■ TRY IT ■
Find the word "Enterprise" in the data, then copy each line where it is found.
DATA EXTRACT START
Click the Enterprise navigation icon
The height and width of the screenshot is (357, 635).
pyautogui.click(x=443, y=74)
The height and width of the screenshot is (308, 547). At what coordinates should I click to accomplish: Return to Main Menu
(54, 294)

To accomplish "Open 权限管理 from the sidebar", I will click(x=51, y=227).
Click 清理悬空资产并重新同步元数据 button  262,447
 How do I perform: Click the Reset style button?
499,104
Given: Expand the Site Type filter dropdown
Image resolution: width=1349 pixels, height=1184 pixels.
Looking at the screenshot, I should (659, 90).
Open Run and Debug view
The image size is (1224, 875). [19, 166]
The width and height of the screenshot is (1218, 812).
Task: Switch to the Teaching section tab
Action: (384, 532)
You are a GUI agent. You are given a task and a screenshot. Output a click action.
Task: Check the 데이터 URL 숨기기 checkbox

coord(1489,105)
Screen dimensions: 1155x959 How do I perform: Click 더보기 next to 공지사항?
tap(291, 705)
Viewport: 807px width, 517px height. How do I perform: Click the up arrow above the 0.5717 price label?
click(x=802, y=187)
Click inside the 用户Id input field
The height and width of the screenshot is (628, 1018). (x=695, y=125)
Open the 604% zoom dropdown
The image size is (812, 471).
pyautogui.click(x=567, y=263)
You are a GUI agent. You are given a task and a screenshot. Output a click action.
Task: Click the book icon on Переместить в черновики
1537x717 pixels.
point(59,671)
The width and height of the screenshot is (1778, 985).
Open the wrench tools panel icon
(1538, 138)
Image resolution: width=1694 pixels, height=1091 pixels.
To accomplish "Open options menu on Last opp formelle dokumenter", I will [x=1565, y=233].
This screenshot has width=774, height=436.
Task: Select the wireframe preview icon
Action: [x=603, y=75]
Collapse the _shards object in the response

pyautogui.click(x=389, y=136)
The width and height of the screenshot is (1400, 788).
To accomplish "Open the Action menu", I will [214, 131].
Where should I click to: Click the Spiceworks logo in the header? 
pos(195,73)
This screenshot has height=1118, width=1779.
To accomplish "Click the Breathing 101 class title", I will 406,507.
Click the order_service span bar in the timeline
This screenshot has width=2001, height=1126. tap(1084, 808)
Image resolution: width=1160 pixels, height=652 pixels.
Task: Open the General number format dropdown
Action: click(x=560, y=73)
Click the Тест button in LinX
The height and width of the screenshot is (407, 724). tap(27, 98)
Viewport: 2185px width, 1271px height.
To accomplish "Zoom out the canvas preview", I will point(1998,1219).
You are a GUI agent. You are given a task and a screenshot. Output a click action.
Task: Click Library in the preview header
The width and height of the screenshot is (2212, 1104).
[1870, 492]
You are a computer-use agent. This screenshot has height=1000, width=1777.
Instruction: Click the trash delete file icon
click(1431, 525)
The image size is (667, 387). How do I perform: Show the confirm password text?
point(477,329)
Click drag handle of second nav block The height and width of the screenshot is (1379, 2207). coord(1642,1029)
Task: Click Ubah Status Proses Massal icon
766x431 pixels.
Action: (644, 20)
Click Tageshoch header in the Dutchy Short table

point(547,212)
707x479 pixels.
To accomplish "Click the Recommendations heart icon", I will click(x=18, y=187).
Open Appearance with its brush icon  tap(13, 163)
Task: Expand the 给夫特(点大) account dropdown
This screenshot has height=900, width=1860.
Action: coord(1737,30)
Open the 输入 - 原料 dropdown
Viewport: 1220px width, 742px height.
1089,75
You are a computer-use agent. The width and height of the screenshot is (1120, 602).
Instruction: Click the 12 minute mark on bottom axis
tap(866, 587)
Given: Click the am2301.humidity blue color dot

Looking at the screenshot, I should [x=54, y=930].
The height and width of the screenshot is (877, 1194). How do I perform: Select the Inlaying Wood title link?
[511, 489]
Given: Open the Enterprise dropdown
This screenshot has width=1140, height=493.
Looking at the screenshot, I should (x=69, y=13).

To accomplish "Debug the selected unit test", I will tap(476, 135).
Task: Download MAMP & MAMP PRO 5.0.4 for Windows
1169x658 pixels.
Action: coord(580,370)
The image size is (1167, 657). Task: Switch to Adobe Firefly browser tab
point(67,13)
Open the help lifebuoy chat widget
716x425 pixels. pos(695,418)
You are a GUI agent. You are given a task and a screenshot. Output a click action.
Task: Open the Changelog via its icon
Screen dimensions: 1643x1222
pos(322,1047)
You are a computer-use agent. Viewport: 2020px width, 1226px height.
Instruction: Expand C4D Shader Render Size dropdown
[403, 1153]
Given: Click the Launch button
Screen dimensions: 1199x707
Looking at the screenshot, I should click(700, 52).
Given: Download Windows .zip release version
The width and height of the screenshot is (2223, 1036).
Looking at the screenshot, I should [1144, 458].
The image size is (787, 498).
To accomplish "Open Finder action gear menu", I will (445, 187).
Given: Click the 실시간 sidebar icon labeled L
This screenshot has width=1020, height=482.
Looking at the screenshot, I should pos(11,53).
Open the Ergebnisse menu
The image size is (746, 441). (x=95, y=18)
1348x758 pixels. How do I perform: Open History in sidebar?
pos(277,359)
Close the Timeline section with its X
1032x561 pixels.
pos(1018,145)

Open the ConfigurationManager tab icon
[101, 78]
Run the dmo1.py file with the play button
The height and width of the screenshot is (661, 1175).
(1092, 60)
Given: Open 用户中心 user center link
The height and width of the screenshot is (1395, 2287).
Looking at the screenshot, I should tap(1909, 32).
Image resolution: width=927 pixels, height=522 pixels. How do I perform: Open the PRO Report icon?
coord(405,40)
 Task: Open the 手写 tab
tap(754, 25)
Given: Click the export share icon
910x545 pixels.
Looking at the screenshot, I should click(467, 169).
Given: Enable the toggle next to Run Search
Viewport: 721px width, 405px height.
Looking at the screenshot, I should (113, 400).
DATA EXTRACT END
■ TASK RESULT ■
Click the Enterprise navigation icon
Given: Open the Enterprise dropdown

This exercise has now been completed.